Cork hospital apologises over care of baby a day after birth

High Court told that triplet ‘suffered catastrophic injuries’ following birth in 2018

Cork University Maternity Hospital has apologised in the High Court to the parents of triplets over the care of one of the babies a day after birth.

Maja Moldysz, from Rathcormac, Co Cork, suffered a "catastrophic event" on the second day of her life and is severely disabled both physically and intellectually, the court heard.

The apology was read under a settlement of the child’s action against the Health Service Executive (HSE) over her care at the hospital, which includes an interim payment of €887,200 for the next two years.

John O’Mahony SC for the child, said their case was that while an apparatus for intravenous IV fluids was being set up for the baby, air escaped to her heart and brain and she “suffered catastrophic injuries”.


“The injuries are permanent . She is three years of age and she is lagging behind her brother and sister,” he said.

The triplets were born after the couple had IVF, he added.

This was a tragic case, Maja is unable to stand or walk and her speech is poor for her age, he said.

The family hope to bring her back to Poland for a range of therapies.

Mr Justice Michael Hanna was told nervous shock actions brought by Maja's parents, Marcin and Agnieszka Moldysz, have settled on a confidential basis.

In Maja’s case, the letter of apology said a hospital review showed that aspects of the care Maja received did not reach the standards that should be expected and it unreservedly apologised for that.

-- Dataset content --
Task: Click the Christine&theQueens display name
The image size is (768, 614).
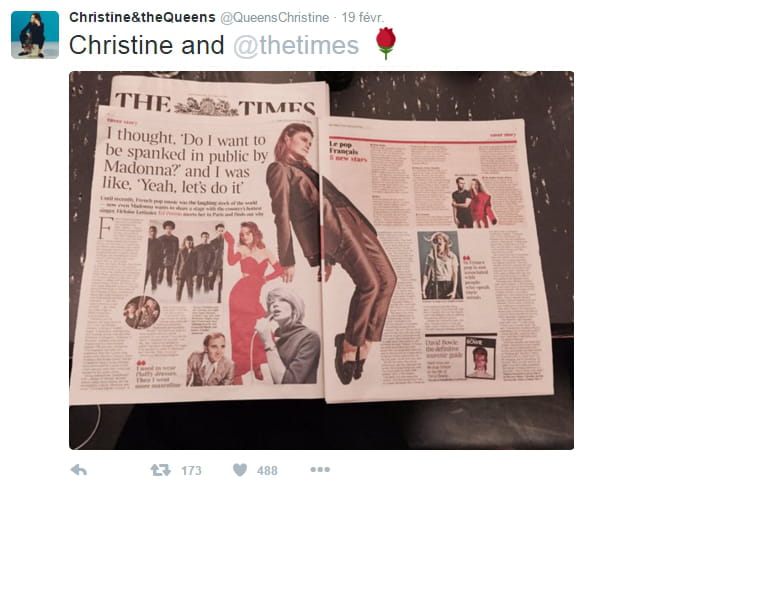Action: point(142,17)
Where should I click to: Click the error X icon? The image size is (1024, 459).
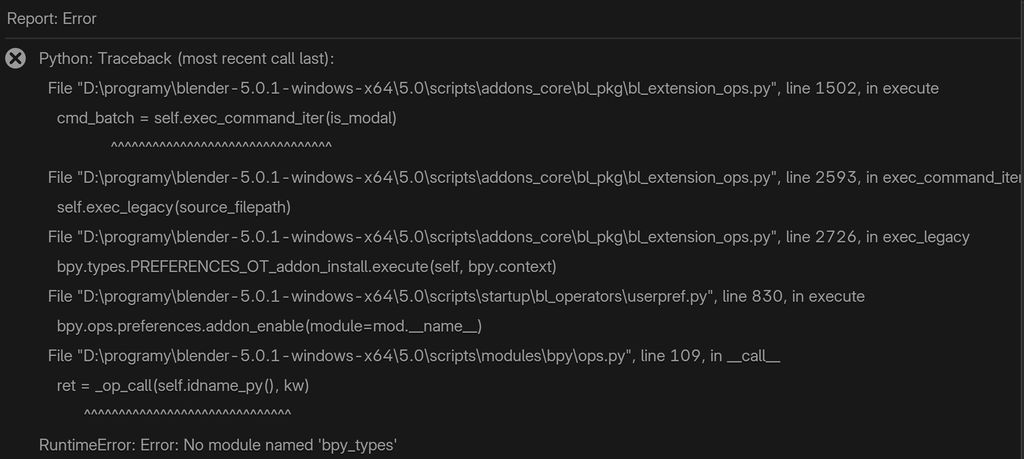click(16, 58)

-- Directions for this task --
Set down the part of the Cork hospital apology article from "Maja Moldysz, from" down to "the court heard.", word for word.

-- Task response --
Maja Moldysz, from Rathcormac, Co Cork, suffered a "catastrophic event" on the second day of her life and is severely disabled both physically and intellectually, the court heard.